VHA study notes rise in community-associated C diff infections
A study of Veterans Health Administration (VHA) hospitals has found that cases of community-associated Clostridium difficile infection (CA-CDI) are on the rise, researchers from the University of Texas at Austin reported yesterday in the American Journal of Infection Control.
In the retrospective cohort study of all adult VHA beneficiaries with CDI from October 2002 through September 2014, the researchers identified 30,326 patients with a first CDI episode during the 12-year period. Health care facility–onset CDI (HCFO-CDI) accounted for 60.2% of cases and was the predominant type. Among cases linked to the community, 20.6% were classified as community-onset HCFO-CDI (CO-HCFA-CDI), and 19.2% were classified as CA-CDI.
There was a shift from HCFO-CDI to CA-CDI over the study period. The proportion of patients with HCFO-CDI decreased from 73.5% during fiscal year (FY) 2003 to 53.2% during FY 2014, while CA-CDI increased from 8.3% to 26.7%.

> **Entries provided**:

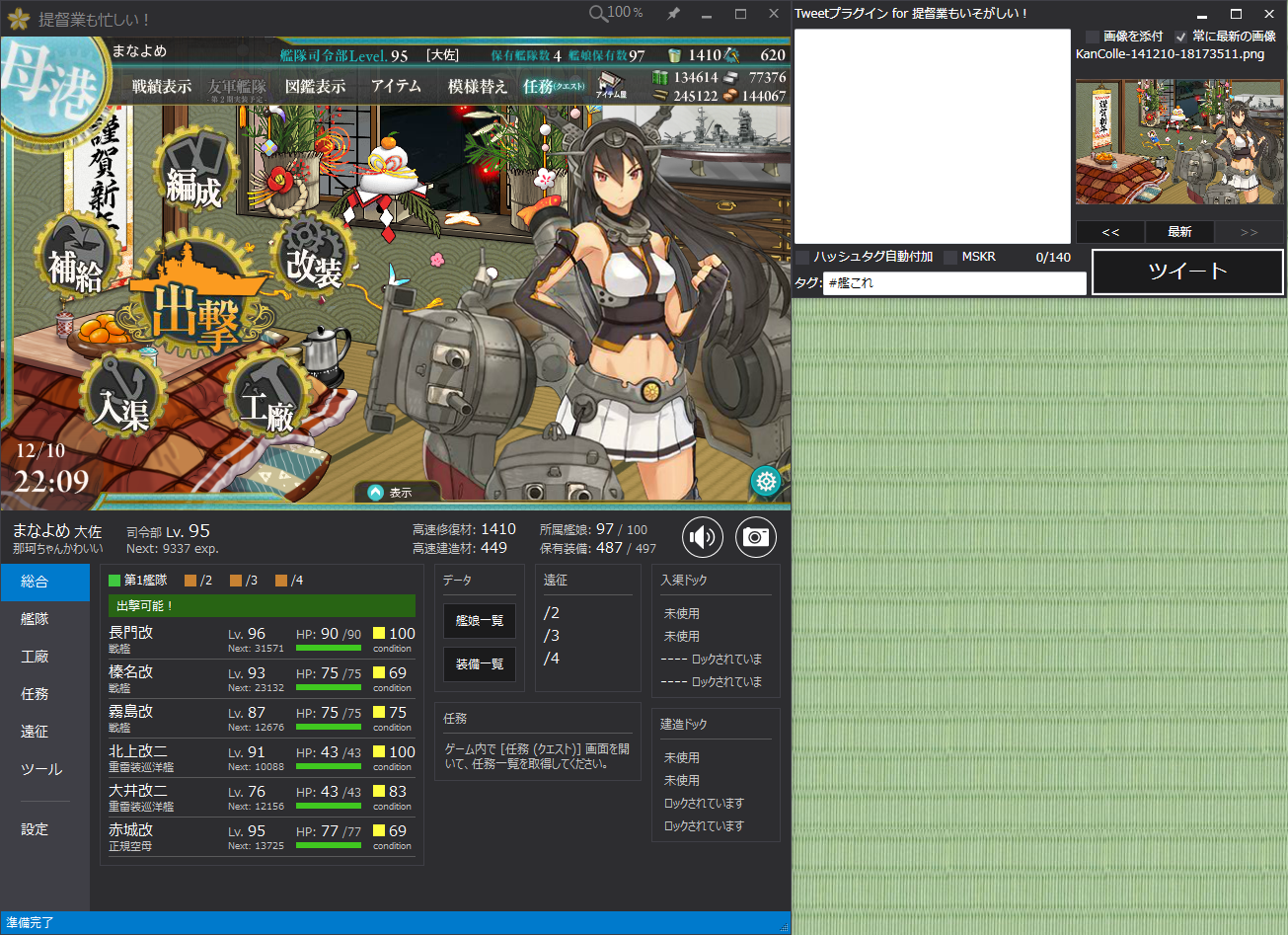
Task: Click the >> chevron to view next image
Action: tap(1250, 232)
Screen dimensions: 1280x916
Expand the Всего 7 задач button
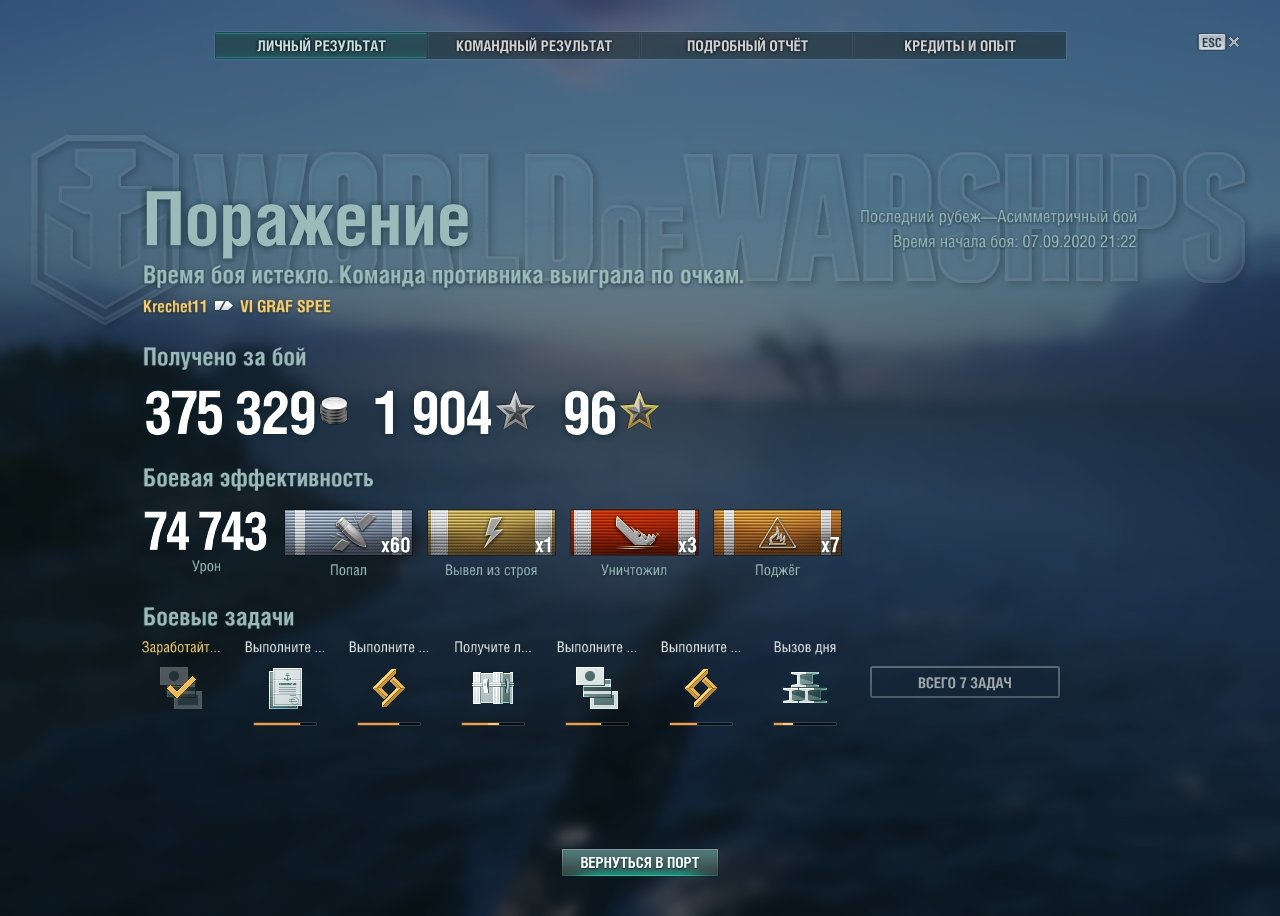(965, 682)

> **What to work on**:
In the article on community-associated C diff infections, copy the passage word for word from "VHA study notes" up to and including "of Infection Control.".

> **Solution to this exercise**:
VHA study notes rise in community-associated C diff infections
A study of Veterans Health Administration (VHA) hospitals has found that cases of community-associated Clostridium difficile infection (CA-CDI) are on the rise, researchers from the University of Texas at Austin reported yesterday in the American Journal of Infection Control.